FACTOR investigates sound patterns to anticipate deviations in machining processes
Research using fiber optics and artificial intelligence makes it possible to detect invisible anomalies, anticipate breakdowns, and optimize maintenance in industrial production environments
In industrial production environments, where precision and machine availability are critical, Factor has identified the need for tools that can anticipate failures in machining equipment. In many cases, these incidents are not visually apparent, but manifest themselves through vibrations or unusual sounds during machine operation. Detecting these patterns in time prevents minor anomalies from leading to more serious breakdowns.
Anticipate to improve
This need gave rise to the project, which aims to improve the reliability of the production process, reduce the costs associated with corrective maintenance, and provide objective information to facilitate decision-making. To this end, advanced acoustic analysis technologies based on fiber optics and artificial intelligence are being explored in collaboration with specialized technology partners.
The initiative relies on the capture of vibrations and sounds generated by machines during operation using advanced sensors. These acoustic signals are converted into data that an Artificial Intelligence system analyzes to:
- Identify normal process patterns.
- Detect anomalies associated with wear, misalignment, or incipient failures.
- Compare current signals with historical models and anticipate deviations that cannot be detected by traditional methods.
The system acts as an “expert ear”, capable of listening to frequencies that are imperceptible to the operator and detecting abnormal behavior in real time.
Integration into production
One of the main advantages of this technology is its easy integration into day-to-day production. It is installed in the existing rack without interfering with the normal operation of the machines. While the process runs normally, the sensors collect data that the algorithms process and convert into early warnings when anomalies are detected, providing clear information that helps the production and maintenance team prioritize actions.
Thanks to this approach, it is possible to anticipate tool or bearing wear, detect abnormal vibrations associated with misalignments or misadjustments, reduce unplanned downtime, and improve the availability and service life of the machinery.
Validation and collaboration
The project is being developed at Factor as a real industrial environment, providing the machinery, production context, and process knowledge necessary to validate the technology under production conditions and evaluate its impact in terms of efficiency, maintenance, and process quality.

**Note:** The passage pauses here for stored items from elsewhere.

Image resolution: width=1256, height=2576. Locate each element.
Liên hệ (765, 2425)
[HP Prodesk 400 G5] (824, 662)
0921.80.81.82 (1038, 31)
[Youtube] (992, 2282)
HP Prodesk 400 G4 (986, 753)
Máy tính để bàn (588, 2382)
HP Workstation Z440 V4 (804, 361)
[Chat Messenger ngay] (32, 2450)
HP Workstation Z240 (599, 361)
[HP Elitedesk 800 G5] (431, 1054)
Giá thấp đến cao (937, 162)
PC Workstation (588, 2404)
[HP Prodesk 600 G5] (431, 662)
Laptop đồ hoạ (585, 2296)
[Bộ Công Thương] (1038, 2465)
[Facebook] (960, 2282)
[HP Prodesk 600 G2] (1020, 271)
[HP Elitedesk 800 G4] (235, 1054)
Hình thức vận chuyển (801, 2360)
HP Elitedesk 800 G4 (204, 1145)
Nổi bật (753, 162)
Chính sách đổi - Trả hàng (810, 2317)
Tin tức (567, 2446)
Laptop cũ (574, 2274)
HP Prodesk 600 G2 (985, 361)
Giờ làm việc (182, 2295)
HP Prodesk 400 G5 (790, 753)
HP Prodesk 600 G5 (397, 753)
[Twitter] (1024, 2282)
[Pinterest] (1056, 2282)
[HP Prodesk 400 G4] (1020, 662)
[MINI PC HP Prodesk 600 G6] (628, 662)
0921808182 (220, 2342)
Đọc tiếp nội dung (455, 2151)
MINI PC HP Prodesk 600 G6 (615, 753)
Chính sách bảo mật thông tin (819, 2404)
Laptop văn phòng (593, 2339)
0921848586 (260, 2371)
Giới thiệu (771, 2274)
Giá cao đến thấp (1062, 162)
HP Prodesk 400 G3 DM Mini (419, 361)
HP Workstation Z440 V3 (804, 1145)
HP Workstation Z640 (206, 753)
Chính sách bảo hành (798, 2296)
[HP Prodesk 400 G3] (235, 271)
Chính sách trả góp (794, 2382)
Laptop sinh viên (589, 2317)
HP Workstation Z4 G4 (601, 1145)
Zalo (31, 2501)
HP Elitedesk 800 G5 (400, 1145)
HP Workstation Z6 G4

The collaboration involves the participation of the Instituto Tecnológico de Informática (ITI) and CalSens. On the one hand, the ITI contributes its capabilities in artificial intelligence, signal analysis, and predictive models, interpreting the data captured by the sensors. For its part, CalSens provides fiber optic-based sensor technology, its physical integration, and the infrastructure necessary to capture acoustic signals.
Sound pattern analysis enables more informed operational decisions, such as scheduling maintenance before breakdowns occur, adjusting tools or machining parameters when deviations are detected, identifying the source of defects, or prioritizing interventions based on their criticality and actual evidence. All of this translates into a reduction in unplanned downtime, greater process stability and quality, increased tool and component life, lower maintenance costs, and greater traceability, which contributes to improved decision-making.
From the Innovation Department's perspective, this project is fully aligned with the Smart Manufacturing strategy, as it advances the digitization of the production process, incorporates continuous real-time monitoring, connects maintenance with objective data, and provides tools to improve efficiency, reduce variability, and promote continuous improvement. The initiative thus reinforces the path towards an increasingly connected, predictive, and data-driven factory, in line with the principles of Industry 4.0.